* TASK TO COMPLETE:
Transcribe exactly everything in the data below from the line containing "This screenshot has width=578, height=408." down to the line containing "Task: Click the define function name", both lines included and nothing further.

* INFORMATION:
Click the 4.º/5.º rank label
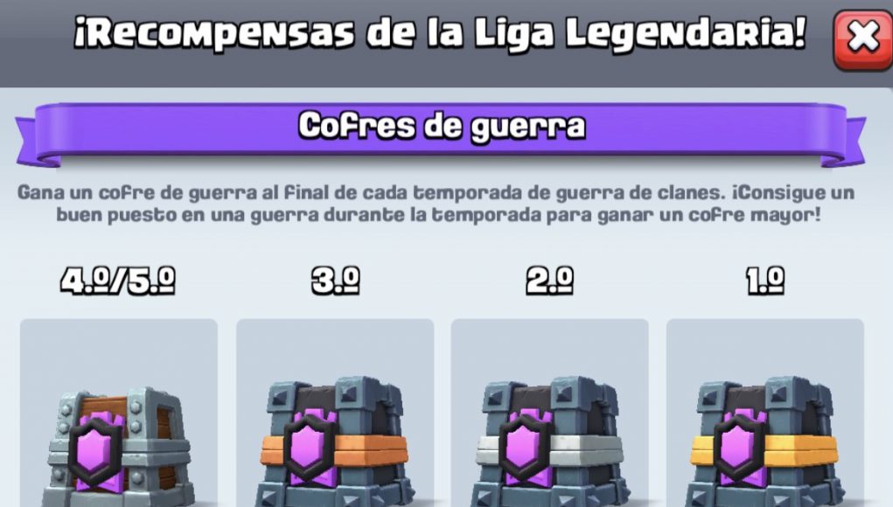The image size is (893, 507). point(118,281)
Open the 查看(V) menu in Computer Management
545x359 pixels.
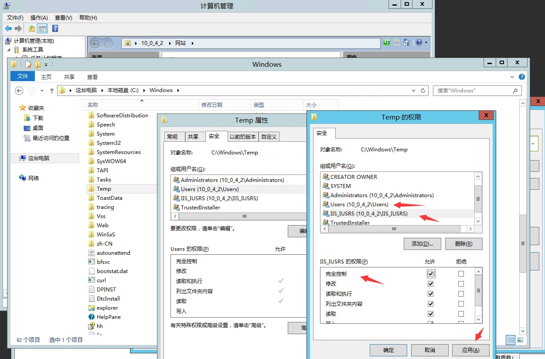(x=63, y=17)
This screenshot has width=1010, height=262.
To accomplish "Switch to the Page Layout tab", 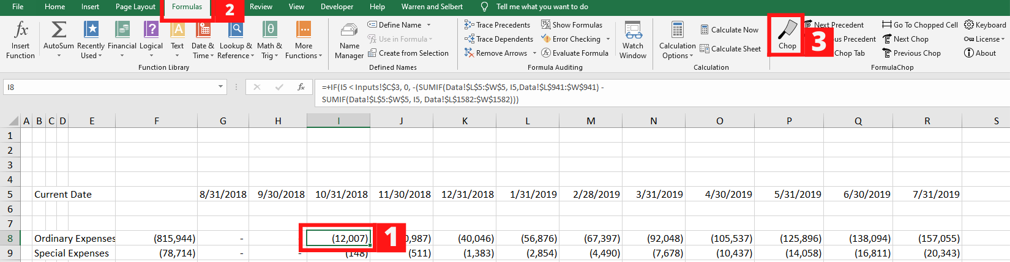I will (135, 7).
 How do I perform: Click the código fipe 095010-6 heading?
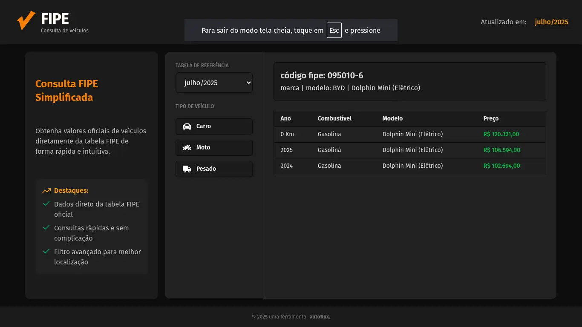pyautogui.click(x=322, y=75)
--
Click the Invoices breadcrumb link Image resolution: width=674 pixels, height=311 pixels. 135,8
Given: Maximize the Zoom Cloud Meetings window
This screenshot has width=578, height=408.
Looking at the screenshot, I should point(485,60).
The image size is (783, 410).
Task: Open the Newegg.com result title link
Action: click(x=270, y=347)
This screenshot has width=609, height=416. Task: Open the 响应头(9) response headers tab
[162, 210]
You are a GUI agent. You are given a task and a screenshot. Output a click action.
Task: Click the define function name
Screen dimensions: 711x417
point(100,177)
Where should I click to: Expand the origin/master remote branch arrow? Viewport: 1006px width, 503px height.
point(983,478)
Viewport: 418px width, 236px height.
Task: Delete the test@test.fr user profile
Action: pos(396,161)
* * *
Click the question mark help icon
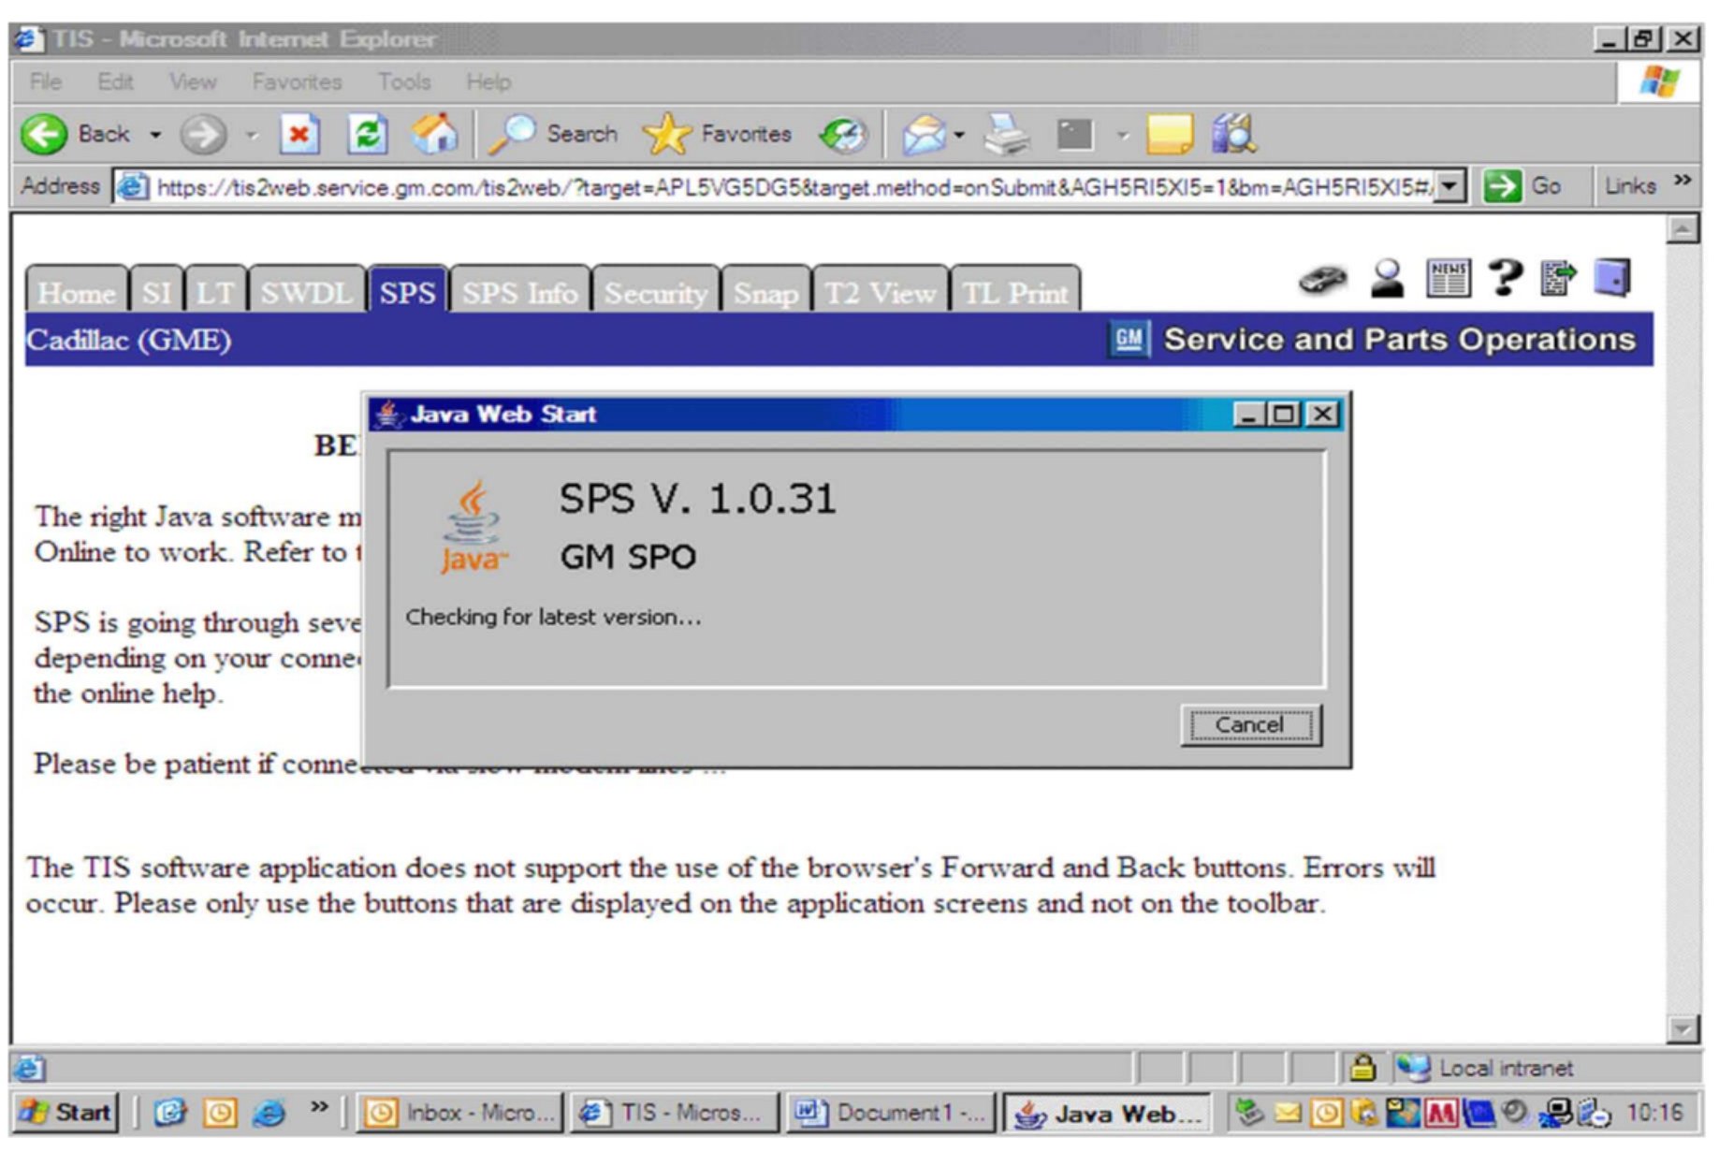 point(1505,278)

* EXERCISE RESULT:
This screenshot has width=578, height=408.
Looking at the screenshot, I should point(485,60).
The image size is (783, 410).
Task: Open the Newegg.com result title link
Action: click(x=270, y=347)
This screenshot has width=609, height=416. Task: Open the 响应头(9) response headers tab
[162, 210]
You are a GUI agent. You are given a task and a screenshot. Output a click action.
Task: Click the define function name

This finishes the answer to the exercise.